As many people know, there are not, in the famous Théâtre Français, more than a dozen good seats accessible to ladies.[*] The stalls are forbidden them, the boxes are a quarter of a mile from the stage and the balcony is a delusion save for a few chairs at either end of its vast horseshoe. But there are two excellent baignoires d'avant-scène, which indeed are by no means always to be had. It was, however, into one of them that, immediately after his return to Paris, Sherringham ushered Mrs. Rooth and her daughter, with the further escort of Basil Dashwood. He had chosen the evening of the reappearance of the celebrated Mademoiselle Voisin—she had been enjoying a congé of three months—an actress whom Miriam had seen several times before and for whose method she professed a high though somewhat critical esteem. It was only for the return of this charming performer that Peter had been waiting to respond to Miriam's most ardent wish—that of spending an hour in the foyer des artistes of the great theatre. She was the person whom he knew best in the house of Molière; he could count on her to do them the honours some night when she was in the "bill," and to make the occasion sociable.

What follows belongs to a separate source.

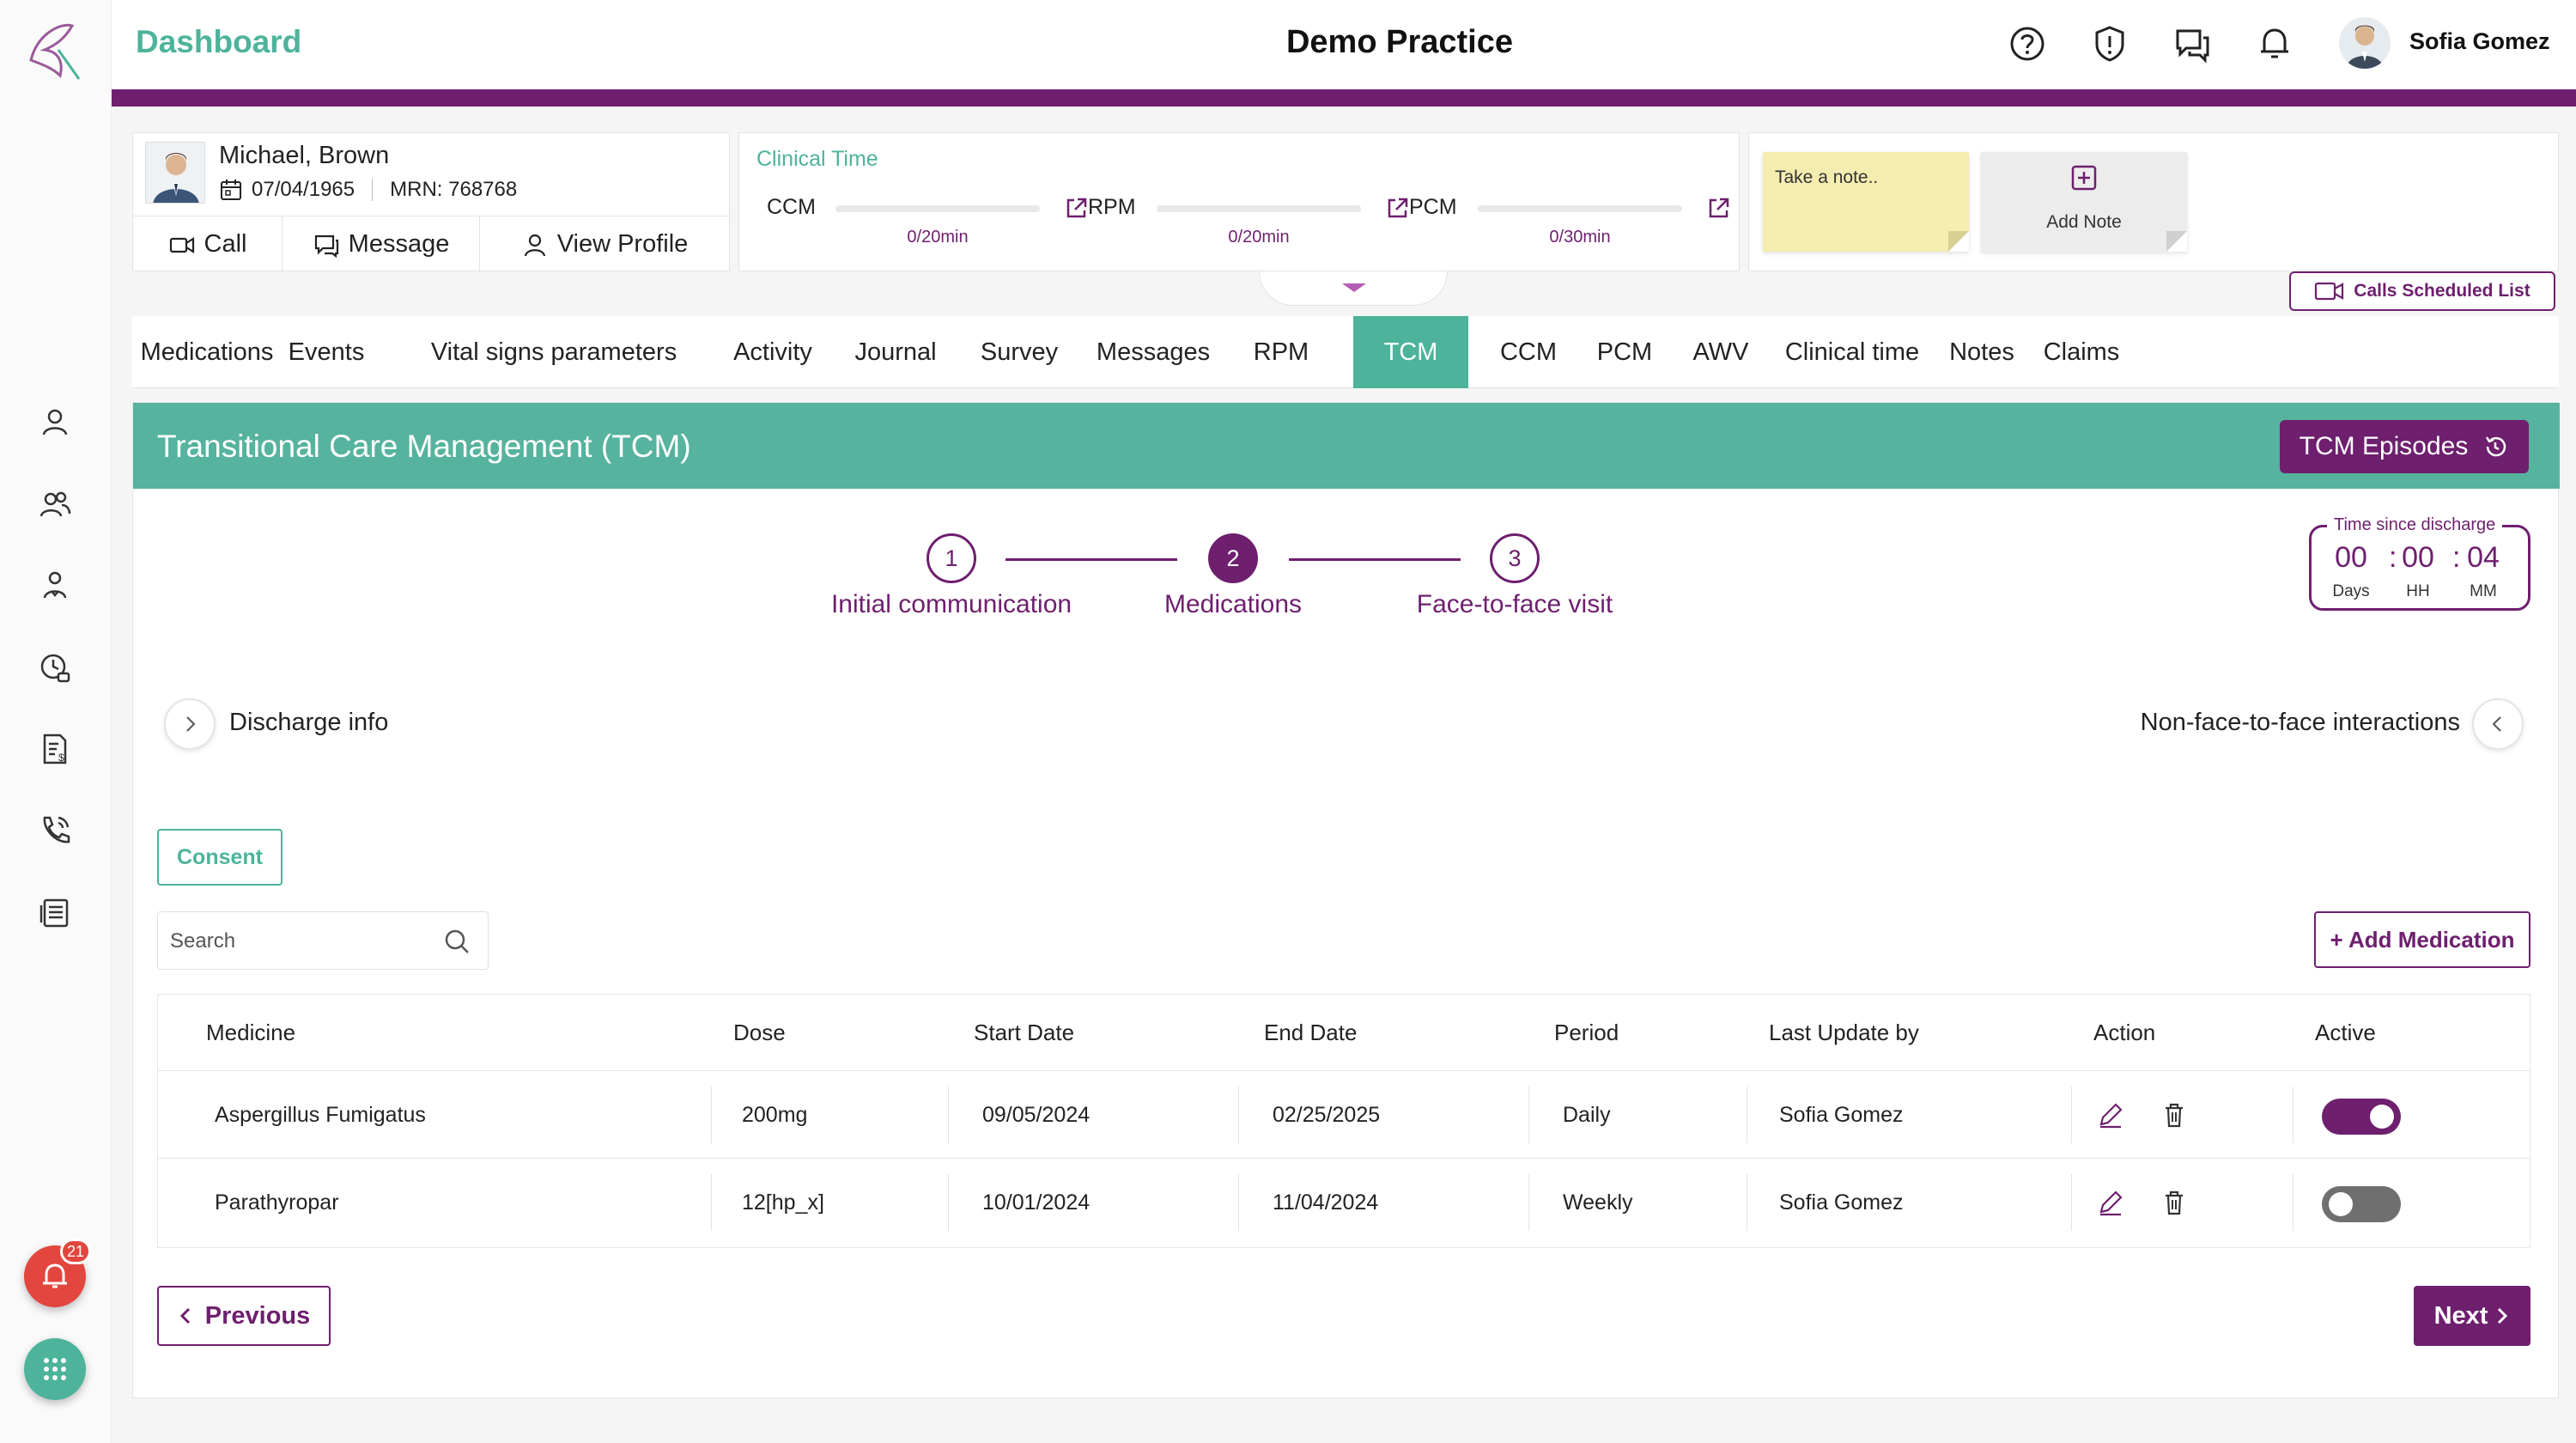 Image resolution: width=2576 pixels, height=1443 pixels. What do you see at coordinates (1528, 352) in the screenshot?
I see `tab-ccm: CCM` at bounding box center [1528, 352].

Miriam had been impatient for it—she was so convinced that her eyes would be opened in the holy of holies; but wishing as particularly as he did to participate in her impression he had made her promise she wouldn't taste of this experience without him—not let Madame Carré, for instance, take her in his absence. There were questions the girl wished to put to Mademoiselle Voisin—questions which, having admired her from the balcony, she felt she was exactly the person to answer. She was more "in it" now, after all, than Madame Carré, in spite of her slenderer talent: she was younger, fresher, more modern and—Miriam found the word—less academic. She was in fine less "vieux jeu." Peter perfectly foresaw the day when his young friend would make indulgent allowances for poor Madame Carré, patronising her as an old woman of good intentions.

[*: 1890]

The play to-night was six months old, a large, serious, successful comedy by the most distinguished of authors, with a thesis, a chorus embodied in one character, a scène à faire and a part full of opportunities for Mademoiselle Voisin. There were things to be said about this artist, strictures to be dropped as to the general quality of her art, and Miriam leaned back now, making her comments as if they cost her less, but the actress had knowledge and distinction and pathos, and our young lady repeated several times: "How quiet she is, how wonderfully quiet! Scarcely anything moves but her face and her voice. Le geste rare, but really expressive when it comes. I like that economy; it's the only way to make the gesture significant."

"I don't admire the way she holds her arms," Basil Dash wood said: "like a demoiselle de magasin trying on a jacket."

"Well, she holds them at any rate. I daresay it's more than you do with yours."